Data Science capstone projects batch #25

by Ekaterina Butyugina

We want to take a moment to give a big shout-out to all the students who joined us in November and gave it their all to push through the course and capstone projects.

In just three short months, the incredible Data Science enthusiasts from Batch #25 in Zurich, along with the accomplished fifth cohort from Munich, admirably tackled a diverse array of challenging projects. Their outstanding skills and unwavering dedication were on full display. This time, a significant role in the students' success was played by HP who provided us with exclusive Z by HP workstations.

We encourage you to witness firsthand the transformative power of data science as they push boundaries, uncover insights, and drive meaningful impact.

AI-powered hotel ranking: streamlining your booking experience

Students: Asterios Raptis, Guillem Montoya, Kunal Sharma, Lorenz Schmid

Expedia Group, a prominent online travel agency, streamlines trip planning by providing a platform where users can compare prices, review amenities, and book accommodations through sophisticated recommendation and ranking systems. Consider a search for a "4-star hotel for three adults in Geneva in early May 2024." Without sorting options based on user-specified features like star rating or number of guests, a traveler might face hundreds of choices. This could extend search times and decrease bookings, countering the platform’s objective to simplify travel arrangements. This project aims to evaluate various machine learning models to efficiently prioritize the most relevant search results.

Our diverse team of students, consisting of a statistician, an engineer, an IT consultant, and a data consultant, analyzed the Expedia RecTour research dataset. This dataset included 1 million searches over two months in 2021, featuring data on booking details, hotel ratings, review counts, and amenities like WiFi and parking, as illustrated in Figure 1. We narrowed our focus to searches that led to clicks or bookings for the top 500 destinations during data cleaning, significantly reducing our training dataset size. Each query in our dataset represented about 70 properties.

Fig 1: Search results on booking platform showing booking details and hotel features

Fig 2: NDCG is a metric that measures the quality of a ranking by comparing it to the ideal ranking

In this project, the team tackled the challenge of ordering properties in recommendation systems based on user interactions like clicks and bookings, utilizing a non-differentiable ranking feature. To solve this, they approximated the ranking to optimize the models, evaluated by Normalized Discounted Cumulative Gain (NDCG), which prioritizes user satisfaction by rewarding models that place the most relevant properties higher (Figure 2).
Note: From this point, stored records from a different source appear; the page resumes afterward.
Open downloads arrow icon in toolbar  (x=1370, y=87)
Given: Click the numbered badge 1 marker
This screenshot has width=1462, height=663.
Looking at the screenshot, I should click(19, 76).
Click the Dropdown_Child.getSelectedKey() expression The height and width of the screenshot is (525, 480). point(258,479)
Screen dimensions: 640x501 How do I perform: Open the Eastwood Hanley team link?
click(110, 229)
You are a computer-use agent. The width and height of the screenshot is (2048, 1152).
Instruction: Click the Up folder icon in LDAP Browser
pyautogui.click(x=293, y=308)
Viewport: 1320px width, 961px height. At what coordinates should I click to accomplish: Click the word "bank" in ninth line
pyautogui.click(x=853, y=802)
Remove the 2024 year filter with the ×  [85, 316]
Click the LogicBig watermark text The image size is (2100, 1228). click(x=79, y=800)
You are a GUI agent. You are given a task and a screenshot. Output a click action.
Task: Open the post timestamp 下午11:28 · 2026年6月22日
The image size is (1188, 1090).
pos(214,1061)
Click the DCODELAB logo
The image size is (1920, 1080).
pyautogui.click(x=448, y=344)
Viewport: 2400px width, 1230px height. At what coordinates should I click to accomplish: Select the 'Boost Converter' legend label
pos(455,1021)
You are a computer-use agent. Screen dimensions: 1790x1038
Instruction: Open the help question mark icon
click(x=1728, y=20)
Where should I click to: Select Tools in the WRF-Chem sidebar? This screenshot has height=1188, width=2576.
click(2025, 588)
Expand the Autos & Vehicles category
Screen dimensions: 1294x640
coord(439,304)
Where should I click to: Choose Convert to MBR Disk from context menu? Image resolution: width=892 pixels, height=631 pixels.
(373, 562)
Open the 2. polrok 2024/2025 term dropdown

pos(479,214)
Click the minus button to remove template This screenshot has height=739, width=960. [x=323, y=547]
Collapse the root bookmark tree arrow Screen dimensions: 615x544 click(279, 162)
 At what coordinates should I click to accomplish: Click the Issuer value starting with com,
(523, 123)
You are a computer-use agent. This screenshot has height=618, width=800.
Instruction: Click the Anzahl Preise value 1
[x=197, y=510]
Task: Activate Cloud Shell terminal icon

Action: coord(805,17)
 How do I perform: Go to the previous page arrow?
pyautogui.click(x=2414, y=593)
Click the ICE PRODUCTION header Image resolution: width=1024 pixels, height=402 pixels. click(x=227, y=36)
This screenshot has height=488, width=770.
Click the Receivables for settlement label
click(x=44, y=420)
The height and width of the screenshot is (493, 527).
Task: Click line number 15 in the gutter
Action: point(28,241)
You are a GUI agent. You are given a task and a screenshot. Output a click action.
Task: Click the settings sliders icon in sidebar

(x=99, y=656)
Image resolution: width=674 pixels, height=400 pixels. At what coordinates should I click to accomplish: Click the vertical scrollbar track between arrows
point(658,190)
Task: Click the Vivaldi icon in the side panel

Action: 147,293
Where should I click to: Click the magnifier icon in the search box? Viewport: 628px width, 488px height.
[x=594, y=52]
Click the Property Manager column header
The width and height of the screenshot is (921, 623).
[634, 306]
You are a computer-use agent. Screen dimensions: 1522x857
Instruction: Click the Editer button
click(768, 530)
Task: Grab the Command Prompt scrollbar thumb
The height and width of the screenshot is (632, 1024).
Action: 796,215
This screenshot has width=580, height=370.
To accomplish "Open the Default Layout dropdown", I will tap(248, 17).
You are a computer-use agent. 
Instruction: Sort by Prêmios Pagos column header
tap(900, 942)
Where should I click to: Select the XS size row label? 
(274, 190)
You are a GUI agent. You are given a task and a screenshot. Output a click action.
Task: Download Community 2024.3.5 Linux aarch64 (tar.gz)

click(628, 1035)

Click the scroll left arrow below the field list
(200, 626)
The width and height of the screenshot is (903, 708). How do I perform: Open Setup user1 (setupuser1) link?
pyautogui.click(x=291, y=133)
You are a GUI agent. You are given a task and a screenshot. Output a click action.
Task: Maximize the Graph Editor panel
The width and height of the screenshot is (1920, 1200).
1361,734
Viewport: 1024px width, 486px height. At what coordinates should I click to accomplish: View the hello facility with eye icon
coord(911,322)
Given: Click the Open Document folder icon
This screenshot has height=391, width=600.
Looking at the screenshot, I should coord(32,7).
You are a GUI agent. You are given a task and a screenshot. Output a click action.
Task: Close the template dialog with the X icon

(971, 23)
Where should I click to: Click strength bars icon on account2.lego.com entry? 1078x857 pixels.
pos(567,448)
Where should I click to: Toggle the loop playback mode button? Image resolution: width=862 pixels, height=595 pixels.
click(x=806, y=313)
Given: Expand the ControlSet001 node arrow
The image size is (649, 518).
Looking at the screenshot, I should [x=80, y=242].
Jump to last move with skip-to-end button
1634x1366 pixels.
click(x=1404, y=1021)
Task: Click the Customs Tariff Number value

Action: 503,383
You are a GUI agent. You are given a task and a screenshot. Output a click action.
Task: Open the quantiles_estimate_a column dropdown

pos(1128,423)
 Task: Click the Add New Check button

Initially, decision tree-based models were deployed, such as LightGBM and XGBRanker, which helped in selecting features for training deep neural networks. Then Asterios, Guillem, Kunal, Lorenz explored the allRank model, an open-source, transformer-based model that enhances ranking by understanding the context of other properties, demonstrated in Figure 3. Their tests showed allRank as the most effective model on the Expedia RecTour dataset (Figure 4). Despite the score obtained by Expedia is higher (the dashed blue line) due to a different private technique and dataset used, the results obtained by the team will be helpful in improving Expedia’s approach.

Fig 3: AllRank utilizes contextual self-awareness of other hotels for reranking

Fig 4: Comparison of NDCG scores for four models with benchmark dataset

Future steps include training on a larger dataset, comparing ranking similarities between different models, and applying feature engineering to implement various relevance metrics aligned with business objectives. The team would like to thank their mentors from Constructor Academy - Ekaterina Butyugina, Rena Pan, and Dipanjan Sarkar - and the Expedia team - Jean Coupon, Stefania Ebli, and Irini Mens - for their guidance and support throughout this project.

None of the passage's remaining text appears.